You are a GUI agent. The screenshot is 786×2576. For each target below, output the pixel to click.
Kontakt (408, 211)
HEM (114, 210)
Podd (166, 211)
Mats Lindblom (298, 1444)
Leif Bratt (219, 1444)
----
TO DO — Please repeat the material above, word for word and in full.

SOLUTION —
You are a GUI agent. The screenshot is 786×2576. For each target below, output the pixel to click.
Kontakt (408, 211)
HEM (114, 210)
Podd (166, 211)
Mats Lindblom (298, 1444)
Leif Bratt (219, 1444)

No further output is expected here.